Items listed in a dataset

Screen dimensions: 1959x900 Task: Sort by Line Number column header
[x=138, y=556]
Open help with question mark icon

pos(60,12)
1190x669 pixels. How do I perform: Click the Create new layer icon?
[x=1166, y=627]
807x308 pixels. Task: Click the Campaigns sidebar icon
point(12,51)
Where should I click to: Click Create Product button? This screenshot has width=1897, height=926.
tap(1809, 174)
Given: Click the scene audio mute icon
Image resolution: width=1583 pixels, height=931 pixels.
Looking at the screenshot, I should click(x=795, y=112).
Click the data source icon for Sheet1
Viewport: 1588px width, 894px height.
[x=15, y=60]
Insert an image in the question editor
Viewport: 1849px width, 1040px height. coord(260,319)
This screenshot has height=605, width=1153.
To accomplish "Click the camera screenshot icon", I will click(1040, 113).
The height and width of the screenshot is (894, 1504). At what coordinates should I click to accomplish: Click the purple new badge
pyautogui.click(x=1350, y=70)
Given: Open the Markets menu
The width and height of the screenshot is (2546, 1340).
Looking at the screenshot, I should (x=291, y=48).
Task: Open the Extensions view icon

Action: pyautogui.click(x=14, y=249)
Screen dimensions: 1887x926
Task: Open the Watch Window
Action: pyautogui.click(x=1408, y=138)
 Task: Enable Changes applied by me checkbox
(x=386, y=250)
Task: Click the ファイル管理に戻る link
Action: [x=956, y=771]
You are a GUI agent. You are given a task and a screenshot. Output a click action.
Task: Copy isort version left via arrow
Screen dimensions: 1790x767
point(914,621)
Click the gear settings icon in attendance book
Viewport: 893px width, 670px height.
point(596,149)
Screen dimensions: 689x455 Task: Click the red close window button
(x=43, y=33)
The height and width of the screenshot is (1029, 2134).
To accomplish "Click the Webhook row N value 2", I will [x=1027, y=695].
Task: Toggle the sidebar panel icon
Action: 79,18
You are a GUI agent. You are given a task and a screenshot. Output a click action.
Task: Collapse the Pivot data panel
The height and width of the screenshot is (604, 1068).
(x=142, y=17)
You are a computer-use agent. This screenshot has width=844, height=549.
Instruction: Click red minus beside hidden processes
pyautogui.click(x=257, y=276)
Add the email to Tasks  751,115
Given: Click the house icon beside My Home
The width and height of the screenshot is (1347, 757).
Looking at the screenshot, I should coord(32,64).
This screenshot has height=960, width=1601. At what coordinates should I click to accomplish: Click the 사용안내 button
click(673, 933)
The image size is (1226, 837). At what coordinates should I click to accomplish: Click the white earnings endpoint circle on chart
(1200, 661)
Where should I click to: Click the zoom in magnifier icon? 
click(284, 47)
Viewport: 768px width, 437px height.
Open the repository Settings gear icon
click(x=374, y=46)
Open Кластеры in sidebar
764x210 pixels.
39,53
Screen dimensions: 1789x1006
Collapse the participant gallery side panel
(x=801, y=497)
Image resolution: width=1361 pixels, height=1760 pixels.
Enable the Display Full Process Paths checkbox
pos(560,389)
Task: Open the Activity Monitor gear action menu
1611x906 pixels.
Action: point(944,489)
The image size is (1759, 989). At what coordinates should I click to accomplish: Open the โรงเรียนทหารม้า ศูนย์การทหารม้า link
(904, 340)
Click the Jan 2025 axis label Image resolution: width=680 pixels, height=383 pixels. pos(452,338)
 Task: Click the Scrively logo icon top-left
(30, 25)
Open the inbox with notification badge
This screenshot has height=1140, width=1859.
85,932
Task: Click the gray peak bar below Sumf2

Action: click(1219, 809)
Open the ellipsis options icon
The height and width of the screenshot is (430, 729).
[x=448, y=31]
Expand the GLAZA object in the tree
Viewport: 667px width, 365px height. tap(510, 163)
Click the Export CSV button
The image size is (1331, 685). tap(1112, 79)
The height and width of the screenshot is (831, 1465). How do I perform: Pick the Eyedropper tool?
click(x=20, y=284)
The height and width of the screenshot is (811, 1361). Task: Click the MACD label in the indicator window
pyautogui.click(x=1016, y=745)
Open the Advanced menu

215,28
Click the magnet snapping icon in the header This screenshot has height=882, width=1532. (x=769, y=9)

__About this exercise__: Each record, from first to last, should be returned verbatim.

__Solved problem__:
Screen dimensions: 1959x900 Task: Sort by Line Number column header
[x=138, y=556]
Open help with question mark icon

pos(60,12)
1190x669 pixels. How do I perform: Click the Create new layer icon?
[x=1166, y=627]
807x308 pixels. Task: Click the Campaigns sidebar icon
point(12,51)
Where should I click to: Click Create Product button? This screenshot has width=1897, height=926.
tap(1809, 174)
Given: Click the scene audio mute icon
Image resolution: width=1583 pixels, height=931 pixels.
Looking at the screenshot, I should click(x=795, y=112).
Click the data source icon for Sheet1
Viewport: 1588px width, 894px height.
[x=15, y=60]
Insert an image in the question editor
Viewport: 1849px width, 1040px height. coord(260,319)
This screenshot has height=605, width=1153.
To accomplish "Click the camera screenshot icon", I will click(1040, 113).
The height and width of the screenshot is (894, 1504). At what coordinates should I click to accomplish: Click the purple new badge
pyautogui.click(x=1350, y=70)
Given: Open the Markets menu
The width and height of the screenshot is (2546, 1340).
Looking at the screenshot, I should (x=291, y=48).
Task: Open the Extensions view icon

Action: pyautogui.click(x=14, y=249)
Screen dimensions: 1887x926
Task: Open the Watch Window
Action: pyautogui.click(x=1408, y=138)
 Task: Enable Changes applied by me checkbox
(x=386, y=250)
Task: Click the ファイル管理に戻る link
Action: [x=956, y=771]
You are a GUI agent. You are given a task and a screenshot. Output a click action.
Task: Copy isort version left via arrow
Screen dimensions: 1790x767
point(914,621)
Click the gear settings icon in attendance book
Viewport: 893px width, 670px height.
point(596,149)
Screen dimensions: 689x455 Task: Click the red close window button
(x=43, y=33)
The height and width of the screenshot is (1029, 2134).
To accomplish "Click the Webhook row N value 2", I will [x=1027, y=695].
Task: Toggle the sidebar panel icon
Action: 79,18
You are a GUI agent. You are given a task and a screenshot. Output a click action.
Task: Collapse the Pivot data panel
The height and width of the screenshot is (604, 1068).
(x=142, y=17)
You are a computer-use agent. This screenshot has width=844, height=549.
Instruction: Click red minus beside hidden processes
pyautogui.click(x=257, y=276)
Add the email to Tasks  751,115
Given: Click the house icon beside My Home
The width and height of the screenshot is (1347, 757).
Looking at the screenshot, I should coord(32,64).
This screenshot has height=960, width=1601. At what coordinates should I click to accomplish: Click the 사용안내 button
click(673, 933)
The image size is (1226, 837). At what coordinates should I click to accomplish: Click the white earnings endpoint circle on chart
(1200, 661)
Where should I click to: Click the zoom in magnifier icon? 
click(284, 47)
Viewport: 768px width, 437px height.
Open the repository Settings gear icon
click(x=374, y=46)
Open Кластеры in sidebar
764x210 pixels.
39,53
Screen dimensions: 1789x1006
Collapse the participant gallery side panel
(x=801, y=497)
Image resolution: width=1361 pixels, height=1760 pixels.
Enable the Display Full Process Paths checkbox
pos(560,389)
Task: Open the Activity Monitor gear action menu
1611x906 pixels.
Action: point(944,489)
The image size is (1759, 989). At what coordinates should I click to accomplish: Open the โรงเรียนทหารม้า ศูนย์การทหารม้า link
(904, 340)
Click the Jan 2025 axis label Image resolution: width=680 pixels, height=383 pixels. pos(452,338)
 Task: Click the Scrively logo icon top-left
(30, 25)
Open the inbox with notification badge
This screenshot has height=1140, width=1859.
85,932
Task: Click the gray peak bar below Sumf2

Action: click(1219, 809)
Open the ellipsis options icon
The height and width of the screenshot is (430, 729).
[x=448, y=31]
Expand the GLAZA object in the tree
Viewport: 667px width, 365px height. tap(510, 163)
Click the Export CSV button
The image size is (1331, 685). tap(1112, 79)
The height and width of the screenshot is (831, 1465). How do I perform: Pick the Eyedropper tool?
click(x=20, y=284)
The height and width of the screenshot is (811, 1361). Task: Click the MACD label in the indicator window
pyautogui.click(x=1016, y=745)
Open the Advanced menu

215,28
Click the magnet snapping icon in the header This screenshot has height=882, width=1532. (x=769, y=9)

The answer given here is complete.